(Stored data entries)
*** Begin section ***

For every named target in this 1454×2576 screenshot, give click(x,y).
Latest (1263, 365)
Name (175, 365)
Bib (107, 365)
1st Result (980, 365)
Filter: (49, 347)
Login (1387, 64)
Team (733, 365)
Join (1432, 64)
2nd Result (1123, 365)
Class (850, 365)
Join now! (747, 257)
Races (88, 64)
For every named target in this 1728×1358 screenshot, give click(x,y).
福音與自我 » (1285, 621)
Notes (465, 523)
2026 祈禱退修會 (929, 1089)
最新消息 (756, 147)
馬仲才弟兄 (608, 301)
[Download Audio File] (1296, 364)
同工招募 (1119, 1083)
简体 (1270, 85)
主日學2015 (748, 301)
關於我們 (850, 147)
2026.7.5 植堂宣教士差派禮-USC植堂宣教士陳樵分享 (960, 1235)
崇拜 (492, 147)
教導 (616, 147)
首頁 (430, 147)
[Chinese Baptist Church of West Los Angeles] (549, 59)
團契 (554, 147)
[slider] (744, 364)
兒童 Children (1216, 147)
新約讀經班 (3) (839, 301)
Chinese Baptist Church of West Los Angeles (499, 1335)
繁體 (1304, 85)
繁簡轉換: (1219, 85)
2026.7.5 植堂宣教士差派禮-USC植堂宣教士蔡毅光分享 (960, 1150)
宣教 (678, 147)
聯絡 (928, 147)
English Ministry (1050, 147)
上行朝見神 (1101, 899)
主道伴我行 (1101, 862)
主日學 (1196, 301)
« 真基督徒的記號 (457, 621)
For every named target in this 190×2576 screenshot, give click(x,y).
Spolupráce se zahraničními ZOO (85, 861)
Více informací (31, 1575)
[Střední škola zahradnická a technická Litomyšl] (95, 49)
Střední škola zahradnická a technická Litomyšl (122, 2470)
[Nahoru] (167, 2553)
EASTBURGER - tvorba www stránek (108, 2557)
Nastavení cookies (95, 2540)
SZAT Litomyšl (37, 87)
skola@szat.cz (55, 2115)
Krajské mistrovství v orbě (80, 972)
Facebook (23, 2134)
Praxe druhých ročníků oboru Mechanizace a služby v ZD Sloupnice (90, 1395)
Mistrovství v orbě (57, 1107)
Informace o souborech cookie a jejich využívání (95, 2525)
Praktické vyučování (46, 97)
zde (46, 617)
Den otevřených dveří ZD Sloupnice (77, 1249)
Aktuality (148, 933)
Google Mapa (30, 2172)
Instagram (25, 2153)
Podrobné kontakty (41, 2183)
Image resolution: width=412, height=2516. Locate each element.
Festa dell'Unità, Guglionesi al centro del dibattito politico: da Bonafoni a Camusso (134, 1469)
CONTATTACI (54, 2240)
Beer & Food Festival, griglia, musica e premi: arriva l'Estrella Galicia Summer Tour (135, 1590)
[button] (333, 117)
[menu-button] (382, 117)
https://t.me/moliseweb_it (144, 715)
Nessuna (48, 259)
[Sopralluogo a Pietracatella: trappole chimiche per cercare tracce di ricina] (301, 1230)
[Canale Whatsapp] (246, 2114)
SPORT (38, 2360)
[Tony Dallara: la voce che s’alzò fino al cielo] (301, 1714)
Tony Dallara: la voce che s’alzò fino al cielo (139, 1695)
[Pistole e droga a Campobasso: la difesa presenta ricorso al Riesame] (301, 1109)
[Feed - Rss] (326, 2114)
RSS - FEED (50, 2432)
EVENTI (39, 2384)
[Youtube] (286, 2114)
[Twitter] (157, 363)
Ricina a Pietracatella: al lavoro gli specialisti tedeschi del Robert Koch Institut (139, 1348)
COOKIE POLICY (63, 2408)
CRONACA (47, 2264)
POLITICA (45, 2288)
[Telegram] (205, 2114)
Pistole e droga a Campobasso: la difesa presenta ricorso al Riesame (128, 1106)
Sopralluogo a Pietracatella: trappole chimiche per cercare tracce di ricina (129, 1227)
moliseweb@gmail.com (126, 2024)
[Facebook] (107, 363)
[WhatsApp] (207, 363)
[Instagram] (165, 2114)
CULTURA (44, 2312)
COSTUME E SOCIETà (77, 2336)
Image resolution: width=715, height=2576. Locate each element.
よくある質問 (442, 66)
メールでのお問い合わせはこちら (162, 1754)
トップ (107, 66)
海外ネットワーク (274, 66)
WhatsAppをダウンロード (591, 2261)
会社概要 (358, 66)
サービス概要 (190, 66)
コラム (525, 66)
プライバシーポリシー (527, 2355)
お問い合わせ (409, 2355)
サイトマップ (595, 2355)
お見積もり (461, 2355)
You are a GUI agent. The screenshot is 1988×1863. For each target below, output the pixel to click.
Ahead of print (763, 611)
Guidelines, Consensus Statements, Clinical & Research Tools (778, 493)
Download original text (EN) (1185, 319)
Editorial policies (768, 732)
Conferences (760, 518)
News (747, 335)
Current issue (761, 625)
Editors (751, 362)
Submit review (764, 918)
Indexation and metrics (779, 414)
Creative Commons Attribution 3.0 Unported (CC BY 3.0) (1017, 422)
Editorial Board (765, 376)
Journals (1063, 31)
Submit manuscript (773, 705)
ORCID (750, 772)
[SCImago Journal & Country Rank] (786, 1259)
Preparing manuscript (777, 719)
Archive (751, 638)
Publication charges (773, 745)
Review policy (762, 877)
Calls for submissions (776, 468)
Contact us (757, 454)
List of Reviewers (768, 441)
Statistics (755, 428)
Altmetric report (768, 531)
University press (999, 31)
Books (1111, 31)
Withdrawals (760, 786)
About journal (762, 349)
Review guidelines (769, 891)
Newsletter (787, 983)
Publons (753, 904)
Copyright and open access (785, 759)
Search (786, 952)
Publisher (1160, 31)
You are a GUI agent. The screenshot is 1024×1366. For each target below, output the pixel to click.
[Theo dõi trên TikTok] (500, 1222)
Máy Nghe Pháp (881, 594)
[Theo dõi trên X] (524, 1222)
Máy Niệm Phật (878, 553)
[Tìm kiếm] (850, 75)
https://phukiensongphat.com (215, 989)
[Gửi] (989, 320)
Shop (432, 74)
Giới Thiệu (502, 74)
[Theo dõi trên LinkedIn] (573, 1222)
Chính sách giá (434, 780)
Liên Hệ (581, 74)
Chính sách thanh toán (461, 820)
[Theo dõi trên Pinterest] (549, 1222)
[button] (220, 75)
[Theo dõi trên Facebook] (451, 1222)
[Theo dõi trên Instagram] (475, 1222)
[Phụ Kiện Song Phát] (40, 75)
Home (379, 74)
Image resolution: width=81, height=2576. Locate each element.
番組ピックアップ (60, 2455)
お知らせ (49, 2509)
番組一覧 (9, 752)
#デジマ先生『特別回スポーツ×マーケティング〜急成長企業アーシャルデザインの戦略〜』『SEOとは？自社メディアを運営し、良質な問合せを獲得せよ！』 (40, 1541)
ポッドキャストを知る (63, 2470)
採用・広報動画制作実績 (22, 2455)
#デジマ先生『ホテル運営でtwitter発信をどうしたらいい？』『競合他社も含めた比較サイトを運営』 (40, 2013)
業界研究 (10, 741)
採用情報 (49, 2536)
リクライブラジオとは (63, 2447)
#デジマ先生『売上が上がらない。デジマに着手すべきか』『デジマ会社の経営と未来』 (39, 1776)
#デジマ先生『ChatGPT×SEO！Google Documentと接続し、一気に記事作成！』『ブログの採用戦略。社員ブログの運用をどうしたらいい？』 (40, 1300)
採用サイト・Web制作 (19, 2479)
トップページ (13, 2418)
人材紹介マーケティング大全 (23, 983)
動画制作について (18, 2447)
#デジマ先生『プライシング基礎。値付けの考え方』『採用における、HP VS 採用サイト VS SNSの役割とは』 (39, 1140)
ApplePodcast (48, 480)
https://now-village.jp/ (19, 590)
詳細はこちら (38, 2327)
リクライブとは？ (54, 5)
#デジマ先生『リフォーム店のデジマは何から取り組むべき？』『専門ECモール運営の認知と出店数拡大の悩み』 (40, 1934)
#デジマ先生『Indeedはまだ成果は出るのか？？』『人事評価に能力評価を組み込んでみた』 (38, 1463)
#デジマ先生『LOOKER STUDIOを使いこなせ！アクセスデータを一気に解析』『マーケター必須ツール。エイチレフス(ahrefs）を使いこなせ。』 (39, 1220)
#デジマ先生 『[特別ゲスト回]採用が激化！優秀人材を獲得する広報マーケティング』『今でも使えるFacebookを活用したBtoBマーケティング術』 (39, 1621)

*** End section ***

Repeat word for word the lines above that run from the line containing "Contact us (757, 454)" through the line containing "リクライブラジオとは (63, 2447)", both ends included, and nothing else.

● **Task solution**
Contact us (757, 454)
List of Reviewers (768, 441)
Statistics (755, 428)
Altmetric report (768, 531)
University press (999, 31)
Books (1111, 31)
Withdrawals (760, 786)
About journal (762, 349)
Review guidelines (769, 891)
Newsletter (787, 983)
Publons (753, 904)
Copyright and open access (785, 759)
Search (786, 952)
Publisher (1160, 31)
You are a GUI agent. The screenshot is 1024×1366. For each target below, output the pixel to click.
[Theo dõi trên TikTok] (500, 1222)
Máy Nghe Pháp (881, 594)
[Theo dõi trên X] (524, 1222)
Máy Niệm Phật (878, 553)
[Tìm kiếm] (850, 75)
https://phukiensongphat.com (215, 989)
[Gửi] (989, 320)
Shop (432, 74)
Giới Thiệu (502, 74)
[Theo dõi trên LinkedIn] (573, 1222)
Chính sách giá (434, 780)
Liên Hệ (581, 74)
Chính sách thanh toán (461, 820)
[Theo dõi trên Pinterest] (549, 1222)
[button] (220, 75)
[Theo dõi trên Facebook] (451, 1222)
[Theo dõi trên Instagram] (475, 1222)
[Phụ Kiện Song Phát] (40, 75)
Home (379, 74)
Image resolution: width=81, height=2576. Locate each element.
番組ピックアップ (60, 2455)
お知らせ (49, 2509)
番組一覧 (9, 752)
#デジマ先生『特別回スポーツ×マーケティング〜急成長企業アーシャルデザインの戦略〜』『SEOとは？自社メディアを運営し、良質な問合せを獲得せよ！』 (40, 1541)
ポッドキャストを知る (63, 2470)
採用・広報動画制作実績 (22, 2455)
#デジマ先生『ホテル運営でtwitter発信をどうしたらいい？』『競合他社も含めた比較サイトを運営』 (40, 2013)
業界研究 (10, 741)
採用情報 (49, 2536)
リクライブラジオとは (63, 2447)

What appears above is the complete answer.